Его Александра Семеновна еще не видела здесь.
— Ну как, бабушка, живем? — спрашивает.
— Да как-нибудь, сынок, — улыбнулась маленькая, щупленькая старушка в очках. — Где ребята прежние? Небось ушли?
— Да, теперь мы здесь будем. Вам воды принести?
…Вот куда тебя забросила, Павел, военная судьба. Был студентом Литературного института, одновременно учась на вечернем отделении института философии, литературы и искусства (был такой в Москве).
В Москве перед самой войной уже подумывал о книжке своей. Первой книге стихов. Ладно, после войны время еще будет. «Павел Коган. Стихи и поэмы». Правда, неплохо?
А сейчас Коган — военный переводчик 1339-го горнострелкового полка 318-й стрелковой дивизии.
Медленно спустился по земляным ступенькам в блиндаж. Уселся на земляную, лежанку. Пододвинул к себе столик, сбитый из ящиков. Достал старый, потрепанный блокнот.
Нам лечь, где лечь,
И там не встать,
где лечь…
И задохнувшись
«Интернационалом»,
Упасть лицом
на высохшие травы
И уж не встать…
Сейчас — в разведку. Блокнот с собой нельзя брать, не положено. Ничего, стихи и в голове можно хранить.
Только что получил приказ: идти на Сахарную. Там укрепились враги. Хорошо бы взять «языка». Павел встал с лежанки. Негромко скомандовал бойцам:
— Пора, ребята.
…Узкая тропинка петляла вдоль щели. Сквозь стволы деревьев горели звезды, ослепительным светом прожигая черное небо. Такое мирное небо. Оно уже начинало светлеть. Приближался рассвет. 23 сентября сорок второго года.

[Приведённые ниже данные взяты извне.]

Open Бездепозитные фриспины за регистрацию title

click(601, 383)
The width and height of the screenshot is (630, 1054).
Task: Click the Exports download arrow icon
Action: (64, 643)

Впереди — поляна. Черный силуэт вершины над ней.
— Я пойду вперед! — сказал Павел.
Осторожно он двинулся по тропинке. Кончилась поляна. Сейчас махнуть рукой — за мной!
Не успел.
Что-то толкнуло в грудь, повалило на землю.
Упал лицом в высохшую полынь.
Я поднимаюсь по лестнице большого старого дома на тихой московской улице. Останавливаюсь у квартиры № 132. Невольно медлю нажимать на звонок. Может быть, много лет назад так же медлил почтальон, принесший с фронта скорбную весть? И дверь ему так же открыла невысокая седая женщина с глубокими черными глазами, Фаина Моисеевна, мать?
В небольшой квартире уютно. Навстречу мне поднялся пожилой мужчина. Давид Борисович, отец.
В эту квартиру Коганы вселились еще до войны. И кажется, она хранит до сих пор тепло сердца их погибшего сына.
Вот у двери стоит старенькая этажерка, плотно набитая книгами в пожелтевших от времени обложках. К ним прикасались руки Павла.
Висит на стене большая фотография: темноглазый паренек в тщательно отутюженном пиджаке смотрит задумчиво и чуть печально.